From the entries below, copy exactly the lines from the one that contains "Image resolution: width=1204" through the one that contains "Click the LOGO", both included, and only those.

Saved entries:

■ ■ ■

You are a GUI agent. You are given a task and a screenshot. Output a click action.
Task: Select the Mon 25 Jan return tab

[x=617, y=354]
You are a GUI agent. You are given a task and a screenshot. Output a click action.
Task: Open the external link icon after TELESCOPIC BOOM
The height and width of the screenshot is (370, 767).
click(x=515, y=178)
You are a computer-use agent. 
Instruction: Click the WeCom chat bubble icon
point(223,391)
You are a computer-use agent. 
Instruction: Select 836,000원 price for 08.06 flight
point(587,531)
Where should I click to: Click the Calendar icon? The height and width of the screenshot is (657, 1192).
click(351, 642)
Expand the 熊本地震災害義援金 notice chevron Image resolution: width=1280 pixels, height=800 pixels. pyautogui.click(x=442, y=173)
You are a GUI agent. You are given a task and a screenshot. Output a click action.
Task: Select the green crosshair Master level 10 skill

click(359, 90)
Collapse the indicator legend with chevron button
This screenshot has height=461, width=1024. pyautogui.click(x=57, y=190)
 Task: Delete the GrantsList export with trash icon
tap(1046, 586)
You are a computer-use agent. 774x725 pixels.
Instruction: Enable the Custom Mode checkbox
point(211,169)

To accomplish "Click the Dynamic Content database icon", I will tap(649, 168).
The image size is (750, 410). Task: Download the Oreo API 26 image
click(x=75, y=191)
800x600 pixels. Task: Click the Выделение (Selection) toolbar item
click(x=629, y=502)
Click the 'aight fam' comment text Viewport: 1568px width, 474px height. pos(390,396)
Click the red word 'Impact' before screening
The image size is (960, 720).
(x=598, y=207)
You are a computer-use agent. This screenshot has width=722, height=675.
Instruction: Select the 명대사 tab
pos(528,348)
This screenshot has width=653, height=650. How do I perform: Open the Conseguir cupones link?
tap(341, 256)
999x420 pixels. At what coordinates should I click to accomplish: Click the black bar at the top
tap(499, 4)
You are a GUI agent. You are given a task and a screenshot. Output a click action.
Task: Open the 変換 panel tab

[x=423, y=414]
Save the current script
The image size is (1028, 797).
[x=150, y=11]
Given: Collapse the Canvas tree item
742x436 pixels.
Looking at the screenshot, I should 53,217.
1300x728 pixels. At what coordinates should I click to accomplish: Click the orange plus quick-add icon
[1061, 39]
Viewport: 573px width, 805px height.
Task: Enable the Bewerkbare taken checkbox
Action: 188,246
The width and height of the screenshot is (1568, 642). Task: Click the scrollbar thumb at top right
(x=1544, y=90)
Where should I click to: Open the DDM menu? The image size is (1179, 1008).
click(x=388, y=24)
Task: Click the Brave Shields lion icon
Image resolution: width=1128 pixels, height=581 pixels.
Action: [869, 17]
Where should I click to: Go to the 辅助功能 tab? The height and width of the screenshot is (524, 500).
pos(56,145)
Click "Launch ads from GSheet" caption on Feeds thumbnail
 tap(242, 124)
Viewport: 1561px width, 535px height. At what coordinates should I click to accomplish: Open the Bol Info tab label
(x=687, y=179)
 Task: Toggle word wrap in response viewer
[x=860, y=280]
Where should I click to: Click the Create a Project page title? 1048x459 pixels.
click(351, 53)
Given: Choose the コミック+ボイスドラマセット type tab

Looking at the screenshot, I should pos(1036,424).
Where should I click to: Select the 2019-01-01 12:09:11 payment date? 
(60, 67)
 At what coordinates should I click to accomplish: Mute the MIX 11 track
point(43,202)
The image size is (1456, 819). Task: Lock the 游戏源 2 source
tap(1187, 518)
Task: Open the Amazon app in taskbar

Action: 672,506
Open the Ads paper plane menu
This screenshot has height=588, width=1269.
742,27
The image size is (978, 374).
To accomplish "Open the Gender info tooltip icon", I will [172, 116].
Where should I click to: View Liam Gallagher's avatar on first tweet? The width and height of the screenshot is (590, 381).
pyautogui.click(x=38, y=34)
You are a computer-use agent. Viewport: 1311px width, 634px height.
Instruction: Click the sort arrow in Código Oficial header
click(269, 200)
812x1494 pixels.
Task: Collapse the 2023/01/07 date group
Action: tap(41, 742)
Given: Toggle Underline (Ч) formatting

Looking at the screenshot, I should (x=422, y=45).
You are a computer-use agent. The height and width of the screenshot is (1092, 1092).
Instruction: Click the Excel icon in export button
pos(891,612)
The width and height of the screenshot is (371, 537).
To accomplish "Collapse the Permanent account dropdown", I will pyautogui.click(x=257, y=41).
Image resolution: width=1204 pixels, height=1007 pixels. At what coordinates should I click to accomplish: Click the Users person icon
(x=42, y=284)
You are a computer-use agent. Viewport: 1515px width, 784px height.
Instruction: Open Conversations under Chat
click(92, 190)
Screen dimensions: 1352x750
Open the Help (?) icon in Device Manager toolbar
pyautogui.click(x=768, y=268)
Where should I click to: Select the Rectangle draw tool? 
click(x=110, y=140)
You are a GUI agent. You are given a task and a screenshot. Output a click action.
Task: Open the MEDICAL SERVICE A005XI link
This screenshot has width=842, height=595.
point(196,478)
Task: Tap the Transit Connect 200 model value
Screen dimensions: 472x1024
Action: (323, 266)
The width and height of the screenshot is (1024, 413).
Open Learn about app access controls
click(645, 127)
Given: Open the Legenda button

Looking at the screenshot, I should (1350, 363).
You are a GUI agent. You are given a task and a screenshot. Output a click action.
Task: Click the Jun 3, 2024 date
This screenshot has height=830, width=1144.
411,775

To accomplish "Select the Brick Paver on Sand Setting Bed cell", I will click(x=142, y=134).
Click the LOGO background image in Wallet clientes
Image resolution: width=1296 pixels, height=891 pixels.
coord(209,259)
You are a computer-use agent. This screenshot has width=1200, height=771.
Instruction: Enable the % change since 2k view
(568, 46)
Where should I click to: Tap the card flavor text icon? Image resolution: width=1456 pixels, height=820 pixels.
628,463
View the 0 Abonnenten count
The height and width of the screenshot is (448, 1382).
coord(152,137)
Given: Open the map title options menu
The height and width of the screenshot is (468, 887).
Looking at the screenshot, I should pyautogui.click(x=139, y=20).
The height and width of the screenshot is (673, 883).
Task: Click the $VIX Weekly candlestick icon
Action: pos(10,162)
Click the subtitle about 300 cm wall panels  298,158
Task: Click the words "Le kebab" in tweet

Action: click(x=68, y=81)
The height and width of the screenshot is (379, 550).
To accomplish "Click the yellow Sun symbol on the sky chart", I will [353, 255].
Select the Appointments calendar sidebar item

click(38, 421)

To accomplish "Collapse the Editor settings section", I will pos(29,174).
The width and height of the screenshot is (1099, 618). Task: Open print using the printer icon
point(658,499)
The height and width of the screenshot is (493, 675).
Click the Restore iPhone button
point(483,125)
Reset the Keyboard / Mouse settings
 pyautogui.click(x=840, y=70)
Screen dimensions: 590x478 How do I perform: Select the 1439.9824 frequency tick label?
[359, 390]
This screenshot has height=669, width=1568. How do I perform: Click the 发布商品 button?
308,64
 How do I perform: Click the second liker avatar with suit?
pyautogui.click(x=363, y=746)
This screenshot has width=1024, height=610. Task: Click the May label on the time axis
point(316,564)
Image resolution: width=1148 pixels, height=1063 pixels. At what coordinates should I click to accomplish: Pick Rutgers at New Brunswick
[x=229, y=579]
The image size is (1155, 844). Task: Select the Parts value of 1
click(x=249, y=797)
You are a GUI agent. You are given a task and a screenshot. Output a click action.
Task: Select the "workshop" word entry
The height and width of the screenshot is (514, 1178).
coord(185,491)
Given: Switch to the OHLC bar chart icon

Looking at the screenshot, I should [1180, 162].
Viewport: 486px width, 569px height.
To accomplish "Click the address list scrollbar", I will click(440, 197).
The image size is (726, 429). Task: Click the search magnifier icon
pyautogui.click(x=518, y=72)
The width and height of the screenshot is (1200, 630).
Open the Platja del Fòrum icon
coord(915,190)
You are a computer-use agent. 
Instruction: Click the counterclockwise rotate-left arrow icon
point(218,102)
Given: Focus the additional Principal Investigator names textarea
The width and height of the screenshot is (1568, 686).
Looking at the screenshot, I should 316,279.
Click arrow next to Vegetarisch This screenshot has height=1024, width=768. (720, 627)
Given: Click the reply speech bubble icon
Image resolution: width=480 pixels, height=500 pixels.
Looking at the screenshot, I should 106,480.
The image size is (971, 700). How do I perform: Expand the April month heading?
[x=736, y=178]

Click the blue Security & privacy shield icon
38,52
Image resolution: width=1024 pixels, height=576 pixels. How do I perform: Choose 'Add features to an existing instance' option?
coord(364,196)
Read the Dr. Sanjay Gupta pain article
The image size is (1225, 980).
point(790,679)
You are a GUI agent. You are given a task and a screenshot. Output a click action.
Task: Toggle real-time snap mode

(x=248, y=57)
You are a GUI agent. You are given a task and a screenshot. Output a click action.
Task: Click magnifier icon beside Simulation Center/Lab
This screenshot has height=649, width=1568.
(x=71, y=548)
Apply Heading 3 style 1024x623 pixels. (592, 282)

■ ■ ■

▶ Answer section:
Image resolution: width=1204 pixels, height=1007 pixels. At what coordinates should I click to accomplish: Click the Users person icon
(x=42, y=284)
You are a computer-use agent. Viewport: 1515px width, 784px height.
Instruction: Open Conversations under Chat
click(92, 190)
Screen dimensions: 1352x750
Open the Help (?) icon in Device Manager toolbar
pyautogui.click(x=768, y=268)
Where should I click to: Select the Rectangle draw tool? 
click(x=110, y=140)
You are a GUI agent. You are given a task and a screenshot. Output a click action.
Task: Open the MEDICAL SERVICE A005XI link
This screenshot has width=842, height=595.
point(196,478)
Task: Tap the Transit Connect 200 model value
Screen dimensions: 472x1024
Action: (323, 266)
The width and height of the screenshot is (1024, 413).
Open Learn about app access controls
click(645, 127)
Given: Open the Legenda button

Looking at the screenshot, I should (1350, 363).
You are a GUI agent. You are given a task and a screenshot. Output a click action.
Task: Click the Jun 3, 2024 date
This screenshot has height=830, width=1144.
411,775

To accomplish "Select the Brick Paver on Sand Setting Bed cell", I will click(x=142, y=134).
Click the LOGO background image in Wallet clientes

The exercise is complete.